** EXERCISE INPUT follows **

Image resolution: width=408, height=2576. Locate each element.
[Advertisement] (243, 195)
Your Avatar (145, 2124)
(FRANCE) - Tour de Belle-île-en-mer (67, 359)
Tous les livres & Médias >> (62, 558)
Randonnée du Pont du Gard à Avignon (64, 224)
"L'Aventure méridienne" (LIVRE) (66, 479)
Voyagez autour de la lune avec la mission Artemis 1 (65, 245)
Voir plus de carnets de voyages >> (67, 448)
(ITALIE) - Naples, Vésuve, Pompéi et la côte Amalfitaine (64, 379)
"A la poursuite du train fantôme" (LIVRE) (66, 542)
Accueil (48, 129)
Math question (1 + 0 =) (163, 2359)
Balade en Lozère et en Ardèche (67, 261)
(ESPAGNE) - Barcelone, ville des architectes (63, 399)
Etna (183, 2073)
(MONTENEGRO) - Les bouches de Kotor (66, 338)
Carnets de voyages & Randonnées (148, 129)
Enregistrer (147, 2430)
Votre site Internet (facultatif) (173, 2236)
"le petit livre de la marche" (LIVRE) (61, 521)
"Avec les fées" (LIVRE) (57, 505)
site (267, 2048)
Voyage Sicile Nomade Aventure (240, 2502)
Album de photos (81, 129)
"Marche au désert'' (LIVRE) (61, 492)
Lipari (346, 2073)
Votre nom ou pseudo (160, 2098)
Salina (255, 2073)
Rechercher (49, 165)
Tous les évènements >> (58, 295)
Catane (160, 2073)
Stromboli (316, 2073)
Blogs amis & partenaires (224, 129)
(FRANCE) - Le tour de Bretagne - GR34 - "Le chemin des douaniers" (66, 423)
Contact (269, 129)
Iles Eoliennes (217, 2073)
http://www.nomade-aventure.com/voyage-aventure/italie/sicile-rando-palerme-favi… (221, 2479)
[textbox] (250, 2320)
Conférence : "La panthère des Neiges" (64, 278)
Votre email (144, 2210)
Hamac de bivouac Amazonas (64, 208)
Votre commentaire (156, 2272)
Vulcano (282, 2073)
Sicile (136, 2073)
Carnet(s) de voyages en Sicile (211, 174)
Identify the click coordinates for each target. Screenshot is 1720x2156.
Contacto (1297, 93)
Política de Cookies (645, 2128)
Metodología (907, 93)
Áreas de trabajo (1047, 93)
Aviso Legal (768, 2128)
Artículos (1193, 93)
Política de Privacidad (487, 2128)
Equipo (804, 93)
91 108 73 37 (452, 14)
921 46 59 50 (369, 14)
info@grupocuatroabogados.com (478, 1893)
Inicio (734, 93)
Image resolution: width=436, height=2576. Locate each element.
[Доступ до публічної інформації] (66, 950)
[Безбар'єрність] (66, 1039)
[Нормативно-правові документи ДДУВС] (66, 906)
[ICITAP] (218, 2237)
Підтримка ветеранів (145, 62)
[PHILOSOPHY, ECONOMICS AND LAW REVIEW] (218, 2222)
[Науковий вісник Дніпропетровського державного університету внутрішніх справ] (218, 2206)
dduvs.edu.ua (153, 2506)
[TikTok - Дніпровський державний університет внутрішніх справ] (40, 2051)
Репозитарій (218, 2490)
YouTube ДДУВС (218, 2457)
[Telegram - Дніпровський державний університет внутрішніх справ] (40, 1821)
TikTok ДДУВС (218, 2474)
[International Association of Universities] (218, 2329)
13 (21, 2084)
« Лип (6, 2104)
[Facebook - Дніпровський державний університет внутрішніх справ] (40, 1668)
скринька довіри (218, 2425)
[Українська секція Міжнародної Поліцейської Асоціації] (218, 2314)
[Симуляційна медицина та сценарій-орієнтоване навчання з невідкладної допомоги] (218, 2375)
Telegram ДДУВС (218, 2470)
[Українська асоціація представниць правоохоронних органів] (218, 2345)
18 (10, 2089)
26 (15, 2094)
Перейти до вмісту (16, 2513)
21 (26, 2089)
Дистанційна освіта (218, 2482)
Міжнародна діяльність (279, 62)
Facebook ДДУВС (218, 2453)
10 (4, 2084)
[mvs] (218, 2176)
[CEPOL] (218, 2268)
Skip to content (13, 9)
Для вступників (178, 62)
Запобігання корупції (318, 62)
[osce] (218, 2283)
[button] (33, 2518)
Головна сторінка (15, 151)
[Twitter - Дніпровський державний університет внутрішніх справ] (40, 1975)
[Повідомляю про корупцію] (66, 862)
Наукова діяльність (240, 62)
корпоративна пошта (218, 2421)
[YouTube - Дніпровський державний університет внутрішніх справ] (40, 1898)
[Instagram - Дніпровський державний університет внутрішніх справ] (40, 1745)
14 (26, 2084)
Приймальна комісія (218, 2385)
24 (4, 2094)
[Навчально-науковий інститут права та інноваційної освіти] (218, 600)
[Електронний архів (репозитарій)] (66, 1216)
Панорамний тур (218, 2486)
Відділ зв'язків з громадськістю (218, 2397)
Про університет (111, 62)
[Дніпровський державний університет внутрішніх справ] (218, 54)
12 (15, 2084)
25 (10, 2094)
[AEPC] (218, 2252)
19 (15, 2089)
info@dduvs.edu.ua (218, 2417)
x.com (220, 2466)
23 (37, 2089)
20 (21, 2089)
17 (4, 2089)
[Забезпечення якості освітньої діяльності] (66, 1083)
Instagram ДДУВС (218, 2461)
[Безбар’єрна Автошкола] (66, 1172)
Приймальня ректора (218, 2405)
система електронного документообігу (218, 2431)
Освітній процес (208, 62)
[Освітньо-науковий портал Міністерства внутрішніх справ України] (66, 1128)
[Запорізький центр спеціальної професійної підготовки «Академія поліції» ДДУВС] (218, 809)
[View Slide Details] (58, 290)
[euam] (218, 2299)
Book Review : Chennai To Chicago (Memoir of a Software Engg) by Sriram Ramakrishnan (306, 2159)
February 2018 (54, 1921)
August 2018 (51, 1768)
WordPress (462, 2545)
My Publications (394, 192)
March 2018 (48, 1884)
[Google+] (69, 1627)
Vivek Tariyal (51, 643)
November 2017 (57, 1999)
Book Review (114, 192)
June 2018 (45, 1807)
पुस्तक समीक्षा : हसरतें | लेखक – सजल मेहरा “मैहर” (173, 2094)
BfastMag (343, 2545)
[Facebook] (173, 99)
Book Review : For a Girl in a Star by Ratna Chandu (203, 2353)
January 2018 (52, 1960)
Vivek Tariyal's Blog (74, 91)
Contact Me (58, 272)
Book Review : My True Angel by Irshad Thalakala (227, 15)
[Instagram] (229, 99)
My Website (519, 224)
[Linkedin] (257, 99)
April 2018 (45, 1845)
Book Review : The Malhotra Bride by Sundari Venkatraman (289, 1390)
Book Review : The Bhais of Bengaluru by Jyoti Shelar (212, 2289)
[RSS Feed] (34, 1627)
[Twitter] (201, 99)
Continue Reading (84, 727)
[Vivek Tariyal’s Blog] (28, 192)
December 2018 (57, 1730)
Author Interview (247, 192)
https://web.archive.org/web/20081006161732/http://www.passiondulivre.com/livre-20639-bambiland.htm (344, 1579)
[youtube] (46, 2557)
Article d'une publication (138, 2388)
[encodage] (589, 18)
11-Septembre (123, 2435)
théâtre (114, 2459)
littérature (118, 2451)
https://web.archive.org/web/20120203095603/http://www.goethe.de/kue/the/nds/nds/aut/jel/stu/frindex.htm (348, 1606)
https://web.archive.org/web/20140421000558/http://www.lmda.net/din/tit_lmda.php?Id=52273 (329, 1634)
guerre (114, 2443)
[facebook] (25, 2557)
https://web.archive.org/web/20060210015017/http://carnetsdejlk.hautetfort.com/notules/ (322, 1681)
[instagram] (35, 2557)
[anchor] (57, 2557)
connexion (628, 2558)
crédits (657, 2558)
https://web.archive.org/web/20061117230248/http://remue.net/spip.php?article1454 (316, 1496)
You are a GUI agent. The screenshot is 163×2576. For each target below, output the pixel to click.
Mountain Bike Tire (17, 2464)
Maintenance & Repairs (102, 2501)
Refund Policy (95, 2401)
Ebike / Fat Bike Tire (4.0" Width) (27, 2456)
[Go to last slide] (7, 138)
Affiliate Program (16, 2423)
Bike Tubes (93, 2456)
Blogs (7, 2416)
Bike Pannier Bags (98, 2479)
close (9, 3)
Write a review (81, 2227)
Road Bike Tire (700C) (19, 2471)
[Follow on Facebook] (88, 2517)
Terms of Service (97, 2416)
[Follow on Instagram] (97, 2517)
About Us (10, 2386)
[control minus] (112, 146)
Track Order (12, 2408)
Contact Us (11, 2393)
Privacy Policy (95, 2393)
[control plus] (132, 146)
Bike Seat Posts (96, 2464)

** End of EXERCISE INPUT **

WHAT YOU HAVE TO DO: When copying the data above, please keep exactly the lines from its first line through the line with "Math question (1 + 0 =) (163, 2359)", both ends included, and drop the rest.

OUTPUT FOR THIS EXERCISE:
Image resolution: width=408, height=2576. Locate each element.
[Advertisement] (243, 195)
Your Avatar (145, 2124)
(FRANCE) - Tour de Belle-île-en-mer (67, 359)
Tous les livres & Médias >> (62, 558)
Randonnée du Pont du Gard à Avignon (64, 224)
"L'Aventure méridienne" (LIVRE) (66, 479)
Voyagez autour de la lune avec la mission Artemis 1 (65, 245)
Voir plus de carnets de voyages >> (67, 448)
(ITALIE) - Naples, Vésuve, Pompéi et la côte Amalfitaine (64, 379)
"A la poursuite du train fantôme" (LIVRE) (66, 542)
Accueil (48, 129)
Math question (1 + 0 =) (163, 2359)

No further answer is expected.